第八回007 TV吹替声優紹介〜第三期 ボンドガール〜
 

 第三期のボンドガールの声はバラエティに飛んでます! 清楚なお嬢様タイプから、妖艶な熟女タイプ、そして女豹のようなワイルドなタイプまで、良い娘・悪い娘・普通の娘が集合。それじゃあ、ド~ンといってみよう!!

 

 『ユア・アイズ・オンリー』のキャロル・ブーケは、ソルボンヌ大学出身の才媛で、ルイス・ブニュエル監督の『欲望のあいまいな対象』に出演して名優フェルナンド・レイにバケツで思い切り水をぶっかけた後、本作に出演。
 その声を演じたのは、ジョディ・フォスターやジュリア・ロバーツのFIXとしても知られる戸田恵子。元気な女性の声が多い彼女ですが、本作では演じるブーケのイメージに合わせて、清楚かつ芯の強さを声で表現しています。アニメの吹き替えも多い方ですが、洋画ではまったく異なる演技で、自然なせりふまわしが素晴らしい。爽やかなお色気も点数高いですよ。野沢那智氏の劇団薔薇座で活躍していた方ですから、上手いわけです。決してアンパンマンの顔は浮かんできませんから(笑)

 

 

 『オクトパシー』には、『黄金銃を持つ男』のモード・アダムズがメインのボンドガールに出世して再登場。ちょっと年齢高めのボンドガールですが、ムーア=ボンドもお歳を召したので、バランスはちょうどいいやね。エキゾチックな顔立ちと、女盗賊団の長という役柄もあって、お声のほうも、そのキャラにふさわしい方が必要です。そこで、演出を担当された小山悟さんのイチ押しにより、ベテランの来宮良子が登板! 吹替洋画の黎明期では、クールビューティのスター女優の声を多々アテていらした方です。近年はナレーションが多いので、誰もがお声を聞いたことはあるはず。低音のお声がミステリアスなムードも醸しだし、他のボンドガールとは一線を画したキャラクターとなっています。

 

 

 さて、ここからは三連発。
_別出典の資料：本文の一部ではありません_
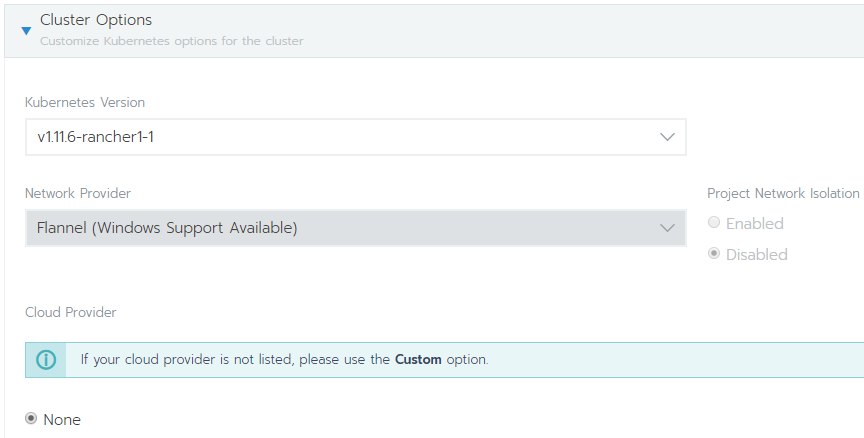Click the Customize Kubernetes options subtitle
The width and height of the screenshot is (864, 438).
(171, 41)
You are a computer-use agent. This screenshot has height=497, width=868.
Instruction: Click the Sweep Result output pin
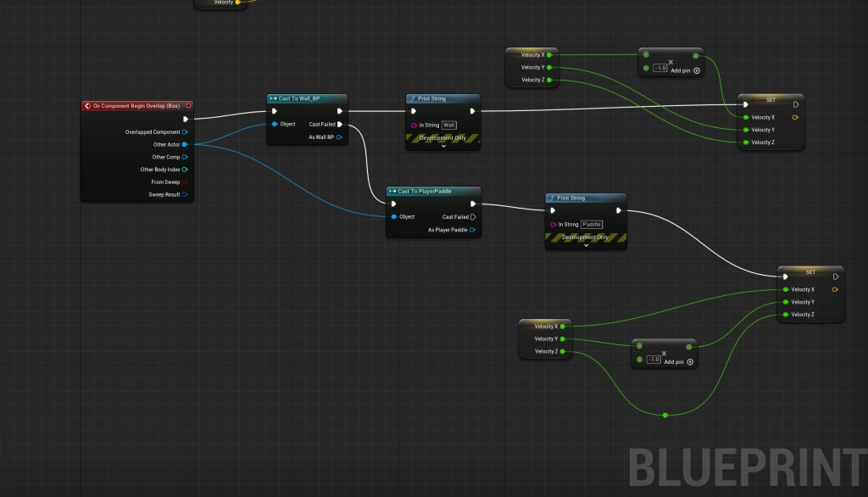click(185, 194)

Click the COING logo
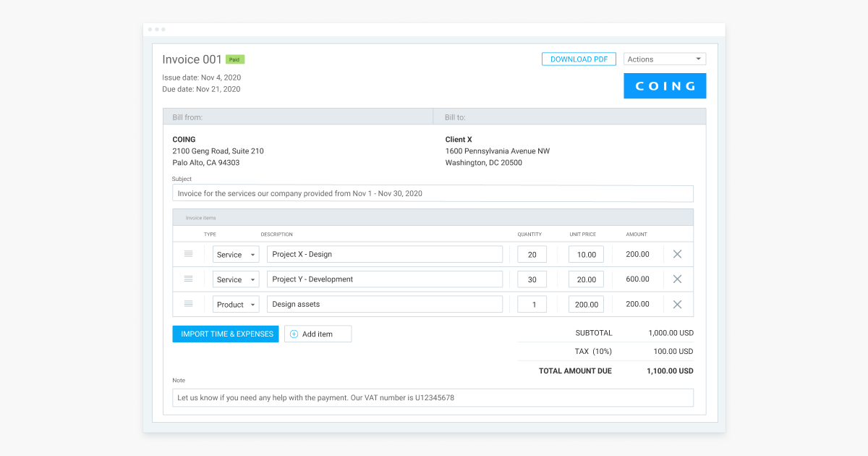[664, 85]
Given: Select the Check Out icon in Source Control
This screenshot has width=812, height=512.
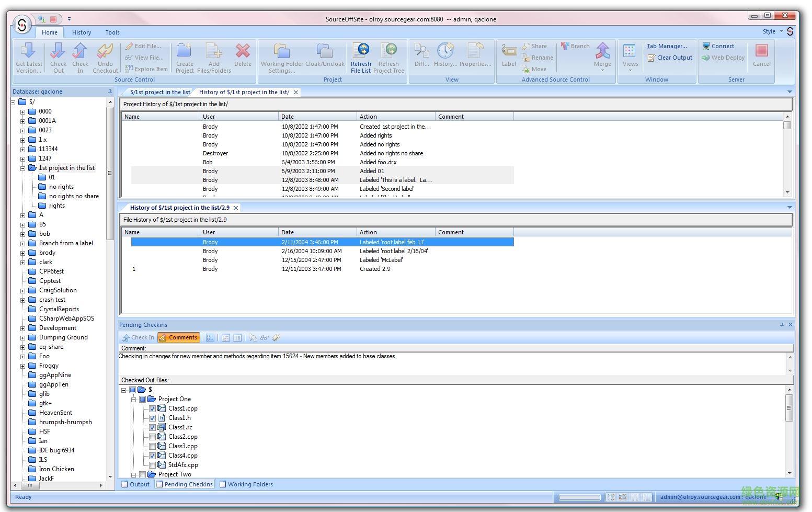Looking at the screenshot, I should click(58, 56).
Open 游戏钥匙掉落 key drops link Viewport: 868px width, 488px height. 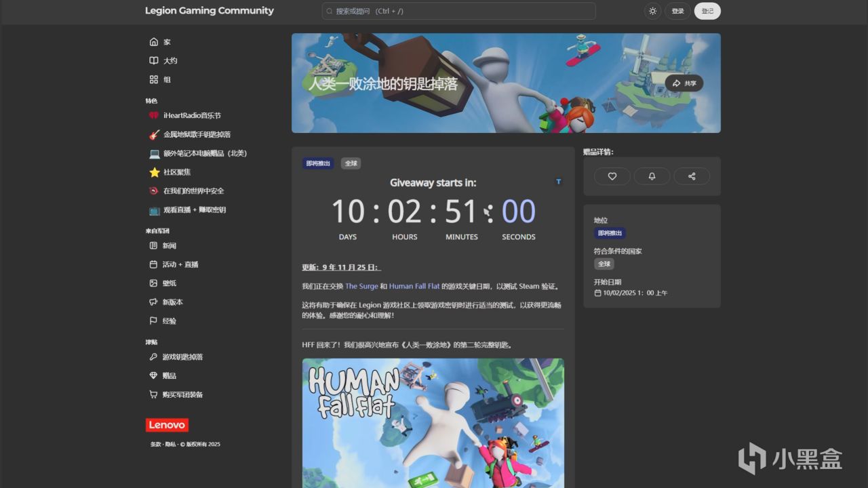click(182, 357)
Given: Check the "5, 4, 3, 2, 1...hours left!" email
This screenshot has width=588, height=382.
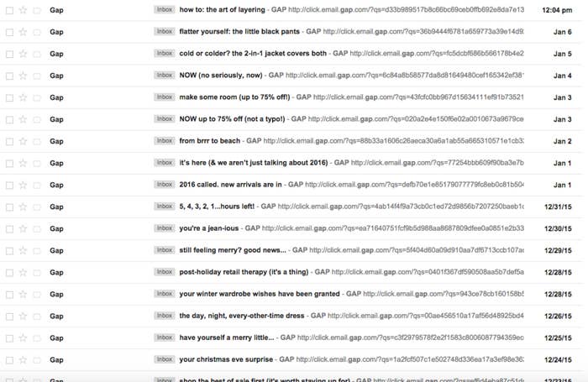Looking at the screenshot, I should [8, 207].
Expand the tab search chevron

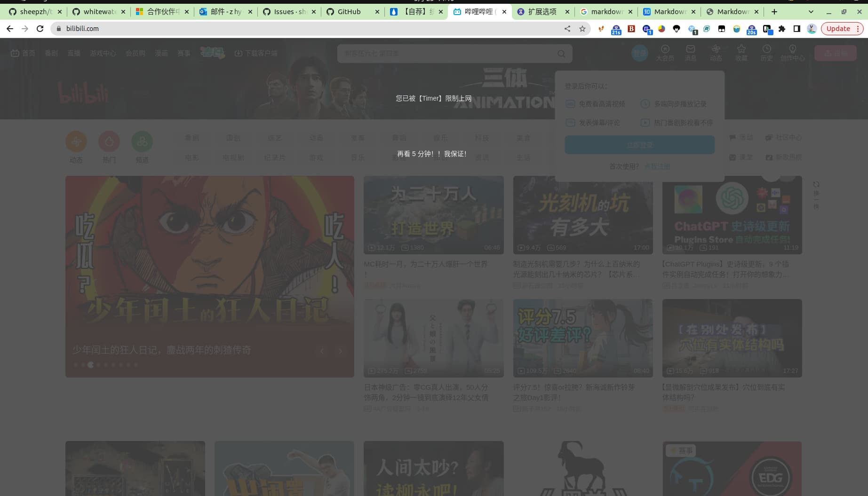tap(811, 12)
といいますのも、全作品ともボンドガールの声が勝生真沙子なんですな。
 『美しき獲物たち』のタニヤ・ロバーツは、「チャーリーズ・エンジェル」つながりで戸田恵子になるかと思いきや、戸田氏は『ユア・アイズ…』に出演済みなので、あえてキャスティングを別にしたのかもしれません(「チャーリーズ」が別の局だったので、対抗意識みたいなものもあったかも)。彼女が登場したシーンでの、落ち着いた勝生氏の第一声は本当に素晴らしい! 吹替調ではない、スッと出る発声に驚きました。その後も、トーンが強くなりすぎず、耳に心地よいせりふ回し。
 彼女の声は高音で張りがあり、かなり個性的です。そんな声でありながら、ナチュラルな喋りの演技ができるので、画面の海外女優の個性に負けない印象を残すことができるんですね。洋画吹替の世界で大活躍されているのもうなずけます。
 『リビング・デイライツ』のマリアム・ダボは、演奏家で世間知らずなキャラクターなので、もう少し軽めの演技になっています。必要以上にお色気過剰にならない点も、キャラに合っていました。
 『消されたライセンス』では、CIA局員のキャリー・ローウェルを、放送版・VHS版・機内上映版と、勝生氏は3回担当しています。機内上映版は諸事情で音源が不明のようですが、放送版・VHS版では、美人でもスパイというキャラなので、やや強いトーンで快活に演じていました。3作品を続けて観ると、同じ声でも明確に演じ分けられているのが分かって面白いですよ~。
 日曜洋画劇場版では、『リビング・デイライツ』のマリアム・ダボは深見梨加で、清楚さが感じられてこちらも良いです。『消されたライセンス』のキャリー・ローウェルは田中敦子が演じました。こちらはキャラが強く打ち出されていて、頼りになるお姉さんっぽいイメージです。

 

 

 ここからは二番手ボンドガールの声を紹介。
 『ユア・アイズ・オンリー』のリン=ホリー・ジョンソンは、当時売れっ子だった潘恵子が担当。恐らく、ボンドガール最年少設定なので、可憐な声の潘氏が選ばれたんでしょうね。ブライアン・デ・パルマ監督の出世作『キャリー』のシシー・スペイセクや、同監督の『フューリー』のエイミー・アーヴィング、『13日の金曜日完結編』のカミラ・ムーアなど、ホラー作品のスクリーム・クィーン的な活躍も何気に多い方です。

 

 

 同じく『ユア・アイズ…』から、忘れてならないのはカサンドラ・ハリス。登場して間もなくサンド・バギーに撥ねられて死んでしまう役ですが、当時の彼女はピアース・ブロスナンと結婚した直後。ボンドの妻だったんですな。そんでもって声は沢田敏子。後のMの声である。

 

 

 『美しき獲物たち』は、黒豹のようなグレイス・ジョーンズが登場。ちゃんとボンドとのベッド・インもあるので、立派なボンドガールでしょう!
 その声を演じたのは山田栄子。デビュー作は世界名作劇場の「赤毛のアン」ですが、その後はマニッシュな女性の声を担当することが多いです。アラン・ルドルフ監督の『メイド・イン・ヘブン』では男装したデブラ・ウィンガー演じる天使長の声、TVシリーズ「怪奇ゾーンへようこそ」の1エピソードでは、性転換した元・男性の声… 斜め上ですね! でもこういったキャラの声にはドンピシャではまるのが凄いんです。